Event

Optimal Robust Insurance with a Finite Uncertainty Set

Dr Junlei Hu (University of Essex)

  • Thu 13 Dec 18

    14:00 - 16:00

  • Colchester Campus

    STEM Centre 3.1

  • Event speaker

    Dr Junlei Hu

  • Event type

    Lectures, talks and seminars

  • Event organiser

    Mathematics, Statistics and Actuarial Science, School of

  • Contact details

    Dr Harrison

Dr Junlei Hu from the Department of Mathematical Sciences will be discussing "Optimal Robust Insurance with a Finite Uncertainty Set" in this research seminar.

Decision-makers who usually face model/parameter risk may prefer to act prudently by identifying optimal contracts that are robust to such sources of uncertainty. We tackle this issue under a finite uncertainty set that contains a number of probability models that are candidates for the "true", but unknown model.

Various robust optimisation models are proposed, some of which are already known in the literature, and we show that all of them could be efficiently solved. The numerical experiments are run for various risk preference choices and it is found that for relatively large sample size, the decision-maker should focus on finding the best possible fit for the unknown probability model in order to achieve the most robust decision.
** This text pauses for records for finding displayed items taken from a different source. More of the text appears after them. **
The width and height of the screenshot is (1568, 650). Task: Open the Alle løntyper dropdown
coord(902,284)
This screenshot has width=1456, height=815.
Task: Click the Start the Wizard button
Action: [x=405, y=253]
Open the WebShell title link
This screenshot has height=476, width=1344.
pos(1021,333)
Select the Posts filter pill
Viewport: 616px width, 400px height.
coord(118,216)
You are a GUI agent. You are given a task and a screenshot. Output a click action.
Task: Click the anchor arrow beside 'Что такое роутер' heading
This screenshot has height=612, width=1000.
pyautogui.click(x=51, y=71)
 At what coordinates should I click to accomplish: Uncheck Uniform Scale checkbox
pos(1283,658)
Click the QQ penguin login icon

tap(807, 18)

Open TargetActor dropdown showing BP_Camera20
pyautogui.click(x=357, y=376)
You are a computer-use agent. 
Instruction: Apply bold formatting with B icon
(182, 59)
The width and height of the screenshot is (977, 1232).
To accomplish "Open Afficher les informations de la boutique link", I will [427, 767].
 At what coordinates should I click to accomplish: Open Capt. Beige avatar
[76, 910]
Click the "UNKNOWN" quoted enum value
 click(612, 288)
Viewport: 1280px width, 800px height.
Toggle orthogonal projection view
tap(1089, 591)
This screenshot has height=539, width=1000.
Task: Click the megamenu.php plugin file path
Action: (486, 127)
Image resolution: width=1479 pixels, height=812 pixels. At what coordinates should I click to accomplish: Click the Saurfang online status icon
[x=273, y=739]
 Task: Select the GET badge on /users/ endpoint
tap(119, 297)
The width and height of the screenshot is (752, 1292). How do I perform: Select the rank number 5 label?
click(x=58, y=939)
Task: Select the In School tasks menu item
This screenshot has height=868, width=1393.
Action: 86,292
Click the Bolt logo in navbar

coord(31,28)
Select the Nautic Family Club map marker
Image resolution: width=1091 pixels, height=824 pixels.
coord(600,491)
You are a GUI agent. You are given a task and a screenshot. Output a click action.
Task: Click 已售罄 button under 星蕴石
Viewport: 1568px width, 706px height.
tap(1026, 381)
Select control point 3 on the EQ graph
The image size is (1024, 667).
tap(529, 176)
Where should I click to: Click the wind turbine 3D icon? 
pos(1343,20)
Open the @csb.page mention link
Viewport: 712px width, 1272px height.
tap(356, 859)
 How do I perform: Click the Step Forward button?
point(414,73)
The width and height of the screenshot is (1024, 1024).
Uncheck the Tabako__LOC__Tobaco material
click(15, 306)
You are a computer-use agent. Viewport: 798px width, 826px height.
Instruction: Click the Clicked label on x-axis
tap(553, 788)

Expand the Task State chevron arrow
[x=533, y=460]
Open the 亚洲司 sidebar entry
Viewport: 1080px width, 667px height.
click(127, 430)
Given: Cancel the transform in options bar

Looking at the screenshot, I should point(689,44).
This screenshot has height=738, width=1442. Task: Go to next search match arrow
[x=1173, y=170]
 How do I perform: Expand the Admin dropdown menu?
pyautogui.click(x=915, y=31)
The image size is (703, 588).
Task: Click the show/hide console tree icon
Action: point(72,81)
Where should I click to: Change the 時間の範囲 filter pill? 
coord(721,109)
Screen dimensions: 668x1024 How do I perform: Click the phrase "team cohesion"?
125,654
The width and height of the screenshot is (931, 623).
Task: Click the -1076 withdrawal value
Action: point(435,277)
If only small samples are available, then the decision-maker should consider two robust optimisation models, namely the Weighted Average Model or Weighted Worst-case Model, rather than focusing on statistical tools aiming to estimate the probability model. Amongst those two, the better choice of the robust optimisation model depends on how much interest the decision-maker puts on the tail risk when defining its objective function.

These findings suggest that one should be very careful when robust optimal decisions are sought in the sense that the decision-maker should first understand the features of its objective function and the size of the available data, and then to decide whether robust optimisation or statistical inference is the best practical approach.